» ASSIGNMENT: From the records below, copy out exactly the lines from the one containing "The height and width of the screenshot is (2453, 1129)." to the one containing "Image resolution: width=670", both included. Add nothing else.

» PROVIDED ENTRIES:
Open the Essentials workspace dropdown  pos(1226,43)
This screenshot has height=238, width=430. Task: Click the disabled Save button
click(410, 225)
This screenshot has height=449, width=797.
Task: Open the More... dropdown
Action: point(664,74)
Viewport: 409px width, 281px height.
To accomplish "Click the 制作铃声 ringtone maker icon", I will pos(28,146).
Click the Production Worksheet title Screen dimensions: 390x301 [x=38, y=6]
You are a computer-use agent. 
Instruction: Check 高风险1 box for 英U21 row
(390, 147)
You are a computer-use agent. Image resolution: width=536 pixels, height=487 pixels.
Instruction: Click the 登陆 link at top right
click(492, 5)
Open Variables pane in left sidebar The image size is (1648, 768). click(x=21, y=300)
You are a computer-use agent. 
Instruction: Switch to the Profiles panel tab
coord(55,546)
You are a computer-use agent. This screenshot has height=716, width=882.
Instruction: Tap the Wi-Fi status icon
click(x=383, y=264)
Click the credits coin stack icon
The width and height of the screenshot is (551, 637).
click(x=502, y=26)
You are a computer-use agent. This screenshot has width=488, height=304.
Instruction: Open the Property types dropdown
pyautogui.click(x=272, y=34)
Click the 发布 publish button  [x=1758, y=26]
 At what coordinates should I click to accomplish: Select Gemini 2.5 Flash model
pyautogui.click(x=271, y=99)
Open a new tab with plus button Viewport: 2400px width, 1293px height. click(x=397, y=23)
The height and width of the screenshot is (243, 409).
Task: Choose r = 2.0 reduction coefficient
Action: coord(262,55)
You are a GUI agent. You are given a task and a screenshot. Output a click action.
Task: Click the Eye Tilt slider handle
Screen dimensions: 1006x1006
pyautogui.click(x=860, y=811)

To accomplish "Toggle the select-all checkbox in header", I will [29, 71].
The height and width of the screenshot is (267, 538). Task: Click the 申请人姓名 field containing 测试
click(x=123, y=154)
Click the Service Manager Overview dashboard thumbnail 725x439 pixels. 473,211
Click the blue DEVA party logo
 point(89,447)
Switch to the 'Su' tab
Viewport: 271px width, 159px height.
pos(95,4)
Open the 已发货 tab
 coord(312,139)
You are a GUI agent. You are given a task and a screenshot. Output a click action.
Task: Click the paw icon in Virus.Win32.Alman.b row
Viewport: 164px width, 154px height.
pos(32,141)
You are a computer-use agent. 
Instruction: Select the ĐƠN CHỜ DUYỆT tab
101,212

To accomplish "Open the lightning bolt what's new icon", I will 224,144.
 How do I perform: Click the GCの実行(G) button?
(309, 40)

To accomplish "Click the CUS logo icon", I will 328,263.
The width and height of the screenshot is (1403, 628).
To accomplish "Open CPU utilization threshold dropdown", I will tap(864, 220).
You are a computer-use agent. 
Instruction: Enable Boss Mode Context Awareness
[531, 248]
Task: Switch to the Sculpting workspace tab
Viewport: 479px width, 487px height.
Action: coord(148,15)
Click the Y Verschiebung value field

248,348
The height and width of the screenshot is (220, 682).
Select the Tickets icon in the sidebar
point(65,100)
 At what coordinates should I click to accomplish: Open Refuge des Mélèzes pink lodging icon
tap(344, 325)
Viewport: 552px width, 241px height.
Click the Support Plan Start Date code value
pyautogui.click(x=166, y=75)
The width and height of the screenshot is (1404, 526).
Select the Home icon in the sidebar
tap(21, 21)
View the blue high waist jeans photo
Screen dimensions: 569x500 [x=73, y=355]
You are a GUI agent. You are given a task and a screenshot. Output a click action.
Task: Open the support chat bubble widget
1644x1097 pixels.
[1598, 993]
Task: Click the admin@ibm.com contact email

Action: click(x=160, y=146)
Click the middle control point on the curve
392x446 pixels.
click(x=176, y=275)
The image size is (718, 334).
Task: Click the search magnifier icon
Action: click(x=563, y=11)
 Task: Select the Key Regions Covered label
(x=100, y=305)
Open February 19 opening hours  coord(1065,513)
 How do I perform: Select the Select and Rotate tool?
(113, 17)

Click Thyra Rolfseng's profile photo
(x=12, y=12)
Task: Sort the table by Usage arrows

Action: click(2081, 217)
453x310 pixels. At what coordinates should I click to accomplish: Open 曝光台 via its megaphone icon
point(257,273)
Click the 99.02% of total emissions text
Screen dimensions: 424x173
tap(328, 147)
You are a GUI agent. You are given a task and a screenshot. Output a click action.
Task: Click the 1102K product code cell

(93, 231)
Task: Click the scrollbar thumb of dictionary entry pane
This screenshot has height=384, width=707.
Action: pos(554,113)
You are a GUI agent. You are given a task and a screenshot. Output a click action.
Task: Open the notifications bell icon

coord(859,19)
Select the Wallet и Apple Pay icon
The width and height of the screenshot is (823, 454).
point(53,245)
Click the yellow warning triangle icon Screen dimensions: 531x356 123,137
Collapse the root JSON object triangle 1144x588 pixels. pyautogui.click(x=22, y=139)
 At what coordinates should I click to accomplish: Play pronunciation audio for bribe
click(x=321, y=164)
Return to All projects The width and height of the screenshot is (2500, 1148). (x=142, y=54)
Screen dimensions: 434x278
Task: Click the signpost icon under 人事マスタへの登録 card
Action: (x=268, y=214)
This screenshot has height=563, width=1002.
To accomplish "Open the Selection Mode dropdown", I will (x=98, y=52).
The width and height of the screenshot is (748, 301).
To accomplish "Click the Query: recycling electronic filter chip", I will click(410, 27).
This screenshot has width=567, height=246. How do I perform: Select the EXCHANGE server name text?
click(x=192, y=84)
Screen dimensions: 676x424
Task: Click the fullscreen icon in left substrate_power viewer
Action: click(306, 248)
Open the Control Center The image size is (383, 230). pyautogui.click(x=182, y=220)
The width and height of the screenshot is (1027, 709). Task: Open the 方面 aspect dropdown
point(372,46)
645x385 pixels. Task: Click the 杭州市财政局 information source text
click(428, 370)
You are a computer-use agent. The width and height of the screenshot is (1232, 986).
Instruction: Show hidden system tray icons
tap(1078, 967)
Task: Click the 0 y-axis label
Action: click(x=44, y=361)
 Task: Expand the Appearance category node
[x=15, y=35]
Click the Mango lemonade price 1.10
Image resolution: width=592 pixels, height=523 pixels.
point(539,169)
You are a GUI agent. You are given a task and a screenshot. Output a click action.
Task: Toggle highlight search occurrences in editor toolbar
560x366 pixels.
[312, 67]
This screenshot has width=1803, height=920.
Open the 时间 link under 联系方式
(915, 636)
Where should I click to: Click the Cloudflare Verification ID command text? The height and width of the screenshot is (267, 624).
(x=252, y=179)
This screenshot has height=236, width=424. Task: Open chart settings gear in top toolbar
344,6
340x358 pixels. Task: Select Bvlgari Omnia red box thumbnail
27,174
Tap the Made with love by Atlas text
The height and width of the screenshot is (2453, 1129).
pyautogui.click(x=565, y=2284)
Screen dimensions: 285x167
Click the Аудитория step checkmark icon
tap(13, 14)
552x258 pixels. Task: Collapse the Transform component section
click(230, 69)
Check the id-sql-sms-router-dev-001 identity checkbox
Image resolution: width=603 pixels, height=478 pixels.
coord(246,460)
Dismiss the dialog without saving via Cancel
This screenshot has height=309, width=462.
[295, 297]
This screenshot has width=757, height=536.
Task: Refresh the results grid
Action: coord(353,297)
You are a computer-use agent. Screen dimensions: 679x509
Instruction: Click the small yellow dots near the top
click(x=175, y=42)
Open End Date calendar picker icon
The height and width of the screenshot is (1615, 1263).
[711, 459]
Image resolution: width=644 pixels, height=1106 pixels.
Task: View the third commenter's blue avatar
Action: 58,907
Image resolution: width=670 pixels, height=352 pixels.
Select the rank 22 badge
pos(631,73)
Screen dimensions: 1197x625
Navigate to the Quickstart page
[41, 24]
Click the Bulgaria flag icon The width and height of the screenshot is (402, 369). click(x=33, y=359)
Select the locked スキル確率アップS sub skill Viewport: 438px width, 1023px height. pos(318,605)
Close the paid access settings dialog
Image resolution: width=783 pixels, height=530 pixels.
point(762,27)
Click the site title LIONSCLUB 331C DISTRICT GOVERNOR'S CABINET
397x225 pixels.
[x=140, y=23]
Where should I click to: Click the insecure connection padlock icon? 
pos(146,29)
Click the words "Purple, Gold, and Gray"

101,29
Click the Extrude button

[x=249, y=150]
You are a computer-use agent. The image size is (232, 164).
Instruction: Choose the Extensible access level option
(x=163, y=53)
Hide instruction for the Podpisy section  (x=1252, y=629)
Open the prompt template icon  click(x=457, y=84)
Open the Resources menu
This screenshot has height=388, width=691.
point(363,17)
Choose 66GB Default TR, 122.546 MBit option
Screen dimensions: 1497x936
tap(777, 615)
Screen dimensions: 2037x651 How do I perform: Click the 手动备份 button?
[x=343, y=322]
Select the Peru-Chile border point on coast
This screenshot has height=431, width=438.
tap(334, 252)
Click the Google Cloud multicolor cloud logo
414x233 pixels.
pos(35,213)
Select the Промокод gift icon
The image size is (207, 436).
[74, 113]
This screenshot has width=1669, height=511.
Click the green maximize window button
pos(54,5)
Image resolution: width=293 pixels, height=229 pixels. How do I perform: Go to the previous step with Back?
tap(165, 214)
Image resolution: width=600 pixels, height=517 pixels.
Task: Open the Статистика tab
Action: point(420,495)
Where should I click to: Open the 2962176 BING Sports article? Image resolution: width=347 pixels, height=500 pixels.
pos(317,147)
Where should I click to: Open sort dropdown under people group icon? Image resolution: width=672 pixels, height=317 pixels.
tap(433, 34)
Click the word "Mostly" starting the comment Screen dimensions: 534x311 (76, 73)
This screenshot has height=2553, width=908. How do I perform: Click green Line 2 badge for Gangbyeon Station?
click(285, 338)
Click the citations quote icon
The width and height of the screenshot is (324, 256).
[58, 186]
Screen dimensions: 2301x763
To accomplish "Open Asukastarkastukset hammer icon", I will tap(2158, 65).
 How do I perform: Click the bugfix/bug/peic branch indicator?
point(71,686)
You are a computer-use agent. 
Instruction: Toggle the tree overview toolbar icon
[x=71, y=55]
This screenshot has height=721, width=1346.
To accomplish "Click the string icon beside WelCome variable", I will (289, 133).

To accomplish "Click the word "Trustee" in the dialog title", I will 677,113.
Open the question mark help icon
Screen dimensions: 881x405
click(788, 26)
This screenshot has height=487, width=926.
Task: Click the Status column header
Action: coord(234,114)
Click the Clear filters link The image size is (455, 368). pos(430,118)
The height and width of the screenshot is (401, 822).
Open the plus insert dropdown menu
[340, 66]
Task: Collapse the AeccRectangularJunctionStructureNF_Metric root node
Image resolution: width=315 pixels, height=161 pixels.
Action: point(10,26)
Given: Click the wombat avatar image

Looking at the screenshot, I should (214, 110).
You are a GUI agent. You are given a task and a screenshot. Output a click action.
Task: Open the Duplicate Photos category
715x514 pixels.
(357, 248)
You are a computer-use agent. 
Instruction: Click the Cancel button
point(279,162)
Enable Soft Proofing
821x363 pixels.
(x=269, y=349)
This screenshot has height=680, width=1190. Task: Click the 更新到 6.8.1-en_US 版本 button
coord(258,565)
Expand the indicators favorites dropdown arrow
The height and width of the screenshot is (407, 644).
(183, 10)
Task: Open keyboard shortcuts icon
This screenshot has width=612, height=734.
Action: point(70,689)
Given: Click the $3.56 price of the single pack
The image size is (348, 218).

» REPLY TO THE TASK:
The height and width of the screenshot is (2453, 1129).
pyautogui.click(x=565, y=2284)
Screen dimensions: 285x167
Click the Аудитория step checkmark icon
tap(13, 14)
552x258 pixels. Task: Collapse the Transform component section
click(230, 69)
Check the id-sql-sms-router-dev-001 identity checkbox
Image resolution: width=603 pixels, height=478 pixels.
coord(246,460)
Dismiss the dialog without saving via Cancel
This screenshot has height=309, width=462.
[295, 297]
This screenshot has width=757, height=536.
Task: Refresh the results grid
Action: coord(353,297)
You are a computer-use agent. Screen dimensions: 679x509
Instruction: Click the small yellow dots near the top
click(x=175, y=42)
Open End Date calendar picker icon
The height and width of the screenshot is (1615, 1263).
[711, 459]
Image resolution: width=644 pixels, height=1106 pixels.
Task: View the third commenter's blue avatar
Action: 58,907
Image resolution: width=670 pixels, height=352 pixels.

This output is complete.